Write out every line exactly, from the first line of the records below through the line that contains "Given: Click the VCL".

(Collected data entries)
· · · · · · ·
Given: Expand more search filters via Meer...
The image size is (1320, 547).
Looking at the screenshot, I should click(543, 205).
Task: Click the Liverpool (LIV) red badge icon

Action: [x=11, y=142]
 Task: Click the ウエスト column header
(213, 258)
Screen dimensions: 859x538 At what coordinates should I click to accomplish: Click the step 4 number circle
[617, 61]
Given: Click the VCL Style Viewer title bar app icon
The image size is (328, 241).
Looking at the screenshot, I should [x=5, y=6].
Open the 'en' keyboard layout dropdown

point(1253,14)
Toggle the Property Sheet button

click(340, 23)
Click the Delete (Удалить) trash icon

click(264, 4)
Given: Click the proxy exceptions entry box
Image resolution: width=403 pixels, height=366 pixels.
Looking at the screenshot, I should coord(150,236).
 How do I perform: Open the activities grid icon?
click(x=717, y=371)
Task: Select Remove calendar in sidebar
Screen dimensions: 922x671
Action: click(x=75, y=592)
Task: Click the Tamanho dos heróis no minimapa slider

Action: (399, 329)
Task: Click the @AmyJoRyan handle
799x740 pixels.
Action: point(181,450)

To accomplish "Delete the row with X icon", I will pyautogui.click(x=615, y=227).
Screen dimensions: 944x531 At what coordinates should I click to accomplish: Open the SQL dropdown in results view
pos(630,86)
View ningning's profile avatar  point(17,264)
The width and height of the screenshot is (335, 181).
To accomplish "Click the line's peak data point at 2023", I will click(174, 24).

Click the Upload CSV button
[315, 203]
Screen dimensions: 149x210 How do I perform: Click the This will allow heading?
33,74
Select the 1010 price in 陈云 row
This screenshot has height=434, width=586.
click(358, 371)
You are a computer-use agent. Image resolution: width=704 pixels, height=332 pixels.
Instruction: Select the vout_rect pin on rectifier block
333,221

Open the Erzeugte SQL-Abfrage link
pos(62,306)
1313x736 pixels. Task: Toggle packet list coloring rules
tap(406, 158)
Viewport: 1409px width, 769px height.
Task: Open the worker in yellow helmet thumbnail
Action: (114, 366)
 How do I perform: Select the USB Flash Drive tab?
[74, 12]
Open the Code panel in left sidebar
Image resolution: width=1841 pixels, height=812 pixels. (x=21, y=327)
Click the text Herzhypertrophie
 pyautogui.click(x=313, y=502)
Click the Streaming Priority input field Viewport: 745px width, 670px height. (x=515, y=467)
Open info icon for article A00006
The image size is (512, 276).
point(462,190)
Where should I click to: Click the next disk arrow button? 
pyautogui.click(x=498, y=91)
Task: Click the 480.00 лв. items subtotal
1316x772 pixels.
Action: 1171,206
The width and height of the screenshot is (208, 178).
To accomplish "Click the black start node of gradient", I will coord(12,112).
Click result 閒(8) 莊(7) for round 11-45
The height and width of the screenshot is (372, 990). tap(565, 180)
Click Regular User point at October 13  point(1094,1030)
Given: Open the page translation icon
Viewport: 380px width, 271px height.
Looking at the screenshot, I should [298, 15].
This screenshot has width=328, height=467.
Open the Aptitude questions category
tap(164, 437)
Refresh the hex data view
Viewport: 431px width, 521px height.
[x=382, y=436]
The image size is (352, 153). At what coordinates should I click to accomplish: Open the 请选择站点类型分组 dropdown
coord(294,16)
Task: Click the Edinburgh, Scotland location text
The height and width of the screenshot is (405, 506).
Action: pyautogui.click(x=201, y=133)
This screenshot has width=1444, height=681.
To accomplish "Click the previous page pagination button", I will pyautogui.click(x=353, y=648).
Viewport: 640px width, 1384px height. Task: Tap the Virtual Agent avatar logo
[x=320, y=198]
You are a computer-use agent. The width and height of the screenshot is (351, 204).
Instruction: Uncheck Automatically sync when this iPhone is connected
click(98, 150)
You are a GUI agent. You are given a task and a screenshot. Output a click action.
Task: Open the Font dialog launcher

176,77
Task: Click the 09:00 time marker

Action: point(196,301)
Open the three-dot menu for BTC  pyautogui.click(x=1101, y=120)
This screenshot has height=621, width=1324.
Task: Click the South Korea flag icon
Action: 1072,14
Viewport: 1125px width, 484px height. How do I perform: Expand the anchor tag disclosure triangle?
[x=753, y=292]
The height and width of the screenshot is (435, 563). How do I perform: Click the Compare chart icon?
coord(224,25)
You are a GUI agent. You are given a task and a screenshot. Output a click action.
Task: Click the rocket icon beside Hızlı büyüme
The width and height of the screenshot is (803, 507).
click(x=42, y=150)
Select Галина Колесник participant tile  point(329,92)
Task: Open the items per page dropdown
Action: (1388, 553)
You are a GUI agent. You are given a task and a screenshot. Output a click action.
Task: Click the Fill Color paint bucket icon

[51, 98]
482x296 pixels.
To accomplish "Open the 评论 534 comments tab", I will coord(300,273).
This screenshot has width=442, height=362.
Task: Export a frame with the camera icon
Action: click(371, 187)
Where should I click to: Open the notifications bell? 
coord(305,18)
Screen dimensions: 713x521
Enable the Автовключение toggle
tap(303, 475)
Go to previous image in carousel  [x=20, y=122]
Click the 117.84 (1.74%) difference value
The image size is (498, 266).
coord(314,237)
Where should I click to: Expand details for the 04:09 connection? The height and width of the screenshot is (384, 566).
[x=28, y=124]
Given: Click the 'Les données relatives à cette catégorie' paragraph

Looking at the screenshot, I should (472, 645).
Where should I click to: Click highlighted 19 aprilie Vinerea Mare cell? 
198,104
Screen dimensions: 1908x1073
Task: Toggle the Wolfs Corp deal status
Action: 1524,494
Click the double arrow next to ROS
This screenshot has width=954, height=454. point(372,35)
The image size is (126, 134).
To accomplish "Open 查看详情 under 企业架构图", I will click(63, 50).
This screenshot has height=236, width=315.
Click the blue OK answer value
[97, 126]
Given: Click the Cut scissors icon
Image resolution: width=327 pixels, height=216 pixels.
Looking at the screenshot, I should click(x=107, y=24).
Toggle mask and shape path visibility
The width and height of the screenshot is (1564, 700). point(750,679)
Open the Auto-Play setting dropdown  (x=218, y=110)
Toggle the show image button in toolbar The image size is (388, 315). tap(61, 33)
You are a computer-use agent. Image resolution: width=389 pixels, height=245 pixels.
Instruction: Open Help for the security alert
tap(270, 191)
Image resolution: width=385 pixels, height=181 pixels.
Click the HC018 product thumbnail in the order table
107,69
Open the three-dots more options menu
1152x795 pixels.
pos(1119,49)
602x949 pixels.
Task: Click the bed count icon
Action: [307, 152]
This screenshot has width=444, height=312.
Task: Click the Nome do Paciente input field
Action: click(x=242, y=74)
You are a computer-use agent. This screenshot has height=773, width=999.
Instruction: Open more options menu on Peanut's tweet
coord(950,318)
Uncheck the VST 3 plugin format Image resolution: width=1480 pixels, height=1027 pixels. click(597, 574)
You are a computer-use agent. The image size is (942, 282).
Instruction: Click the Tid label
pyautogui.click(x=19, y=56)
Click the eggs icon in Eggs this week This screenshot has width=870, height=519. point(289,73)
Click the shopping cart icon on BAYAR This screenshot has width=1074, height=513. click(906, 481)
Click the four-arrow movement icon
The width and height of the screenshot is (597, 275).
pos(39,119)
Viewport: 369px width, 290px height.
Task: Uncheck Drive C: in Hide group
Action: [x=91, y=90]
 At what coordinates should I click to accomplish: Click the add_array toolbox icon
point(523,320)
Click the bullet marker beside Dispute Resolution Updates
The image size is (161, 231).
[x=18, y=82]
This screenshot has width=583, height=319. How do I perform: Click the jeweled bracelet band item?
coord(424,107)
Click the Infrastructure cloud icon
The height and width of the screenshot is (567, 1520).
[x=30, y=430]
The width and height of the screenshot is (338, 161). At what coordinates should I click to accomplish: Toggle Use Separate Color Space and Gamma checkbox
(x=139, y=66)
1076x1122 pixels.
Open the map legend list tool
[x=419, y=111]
· · · · · · ·
[EXERCISE OUTPUT]:
Given: Expand more search filters via Meer...
The image size is (1320, 547).
Looking at the screenshot, I should click(543, 205).
Task: Click the Liverpool (LIV) red badge icon

Action: [x=11, y=142]
 Task: Click the ウエスト column header
(213, 258)
Screen dimensions: 859x538 At what coordinates should I click to accomplish: Click the step 4 number circle
[617, 61]
Given: Click the VCL Style Viewer title bar app icon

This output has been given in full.